Perugia, come del resto tutta l’Italia, fu invasa da oratori di ogni partito. Si ascoltarono decine e decine di discorsi che furono una grande novità; il popolo italiano non era ancora abituato all’ascolto aperto delle libere opinioni, per cui allora i comizi furono avvenimenti importanti; la gente, anche la più umile, era ansiosa di capire, di rendersi conto: si risvegliava da un lunghissimo sonno opprimente ed era ghiotta di sapere.
Gli oratori repubblicani e socialisti che giunsero in città da mezza Italia, furono sempre ospiti a casa nostra; ne vennero una quantità e si passarono insieme serate bellissime e animate.

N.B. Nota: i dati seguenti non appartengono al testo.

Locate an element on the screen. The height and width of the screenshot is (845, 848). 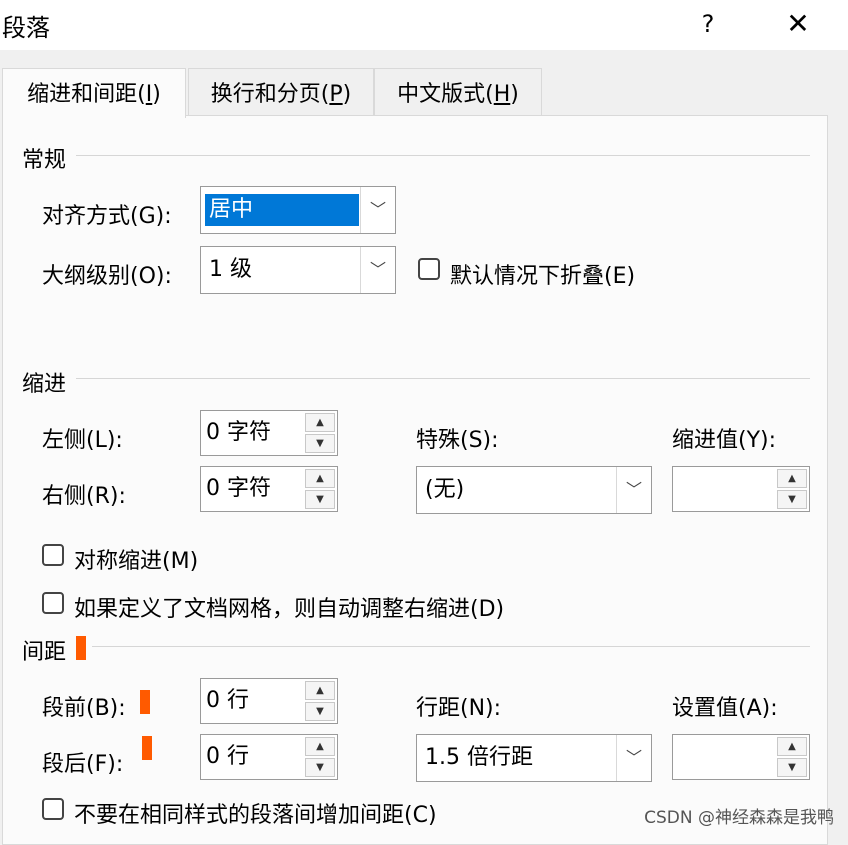
indent-by-label: 缩进值(Y): is located at coordinates (724, 440).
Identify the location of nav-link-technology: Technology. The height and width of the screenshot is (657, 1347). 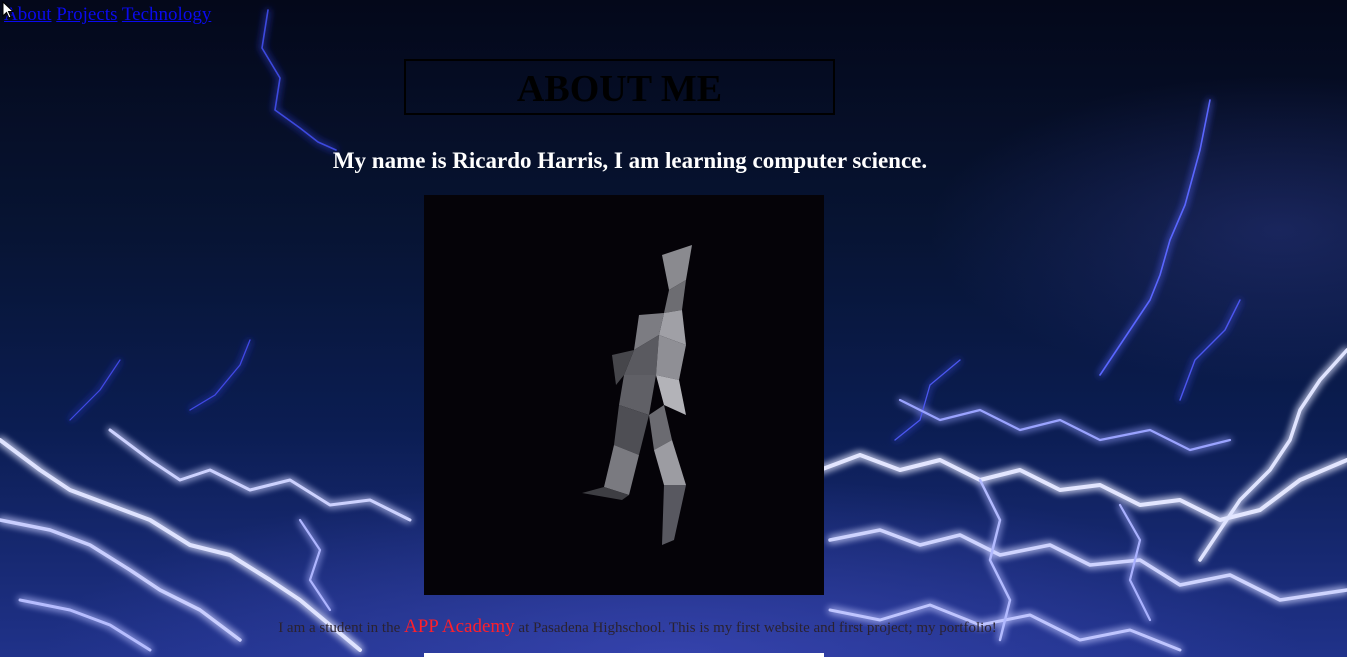
(166, 14).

In quel periodo il babbo invitò a Perugia Ernesto Buonaiuti per una serie di conferenze da tenersi nell’Aula Magna dell’Università per gli Studi. Il Professore stava attraversando un momento di grave sconforto: forse il peggiore, dopo vent’anni di speranze, il più umiliante. Perché purtroppo anche l’Italia liberata non osò sottrarsi all’ingiunzione della Santa Sede che, in base al Concordato fascista, pretese per lui la continuazione dell’interdizione all’insegnamento.
Quando Buonaiuti arrivò in città il pubblico, foltissimo ad ogni suo appuntamento, rimase avvinto e conquistato dall’eruditissima eloquenza e l’eleganza unica della sua esposizione. Anch’io ebbi l’onore di ascoltarlo: era un incantatore.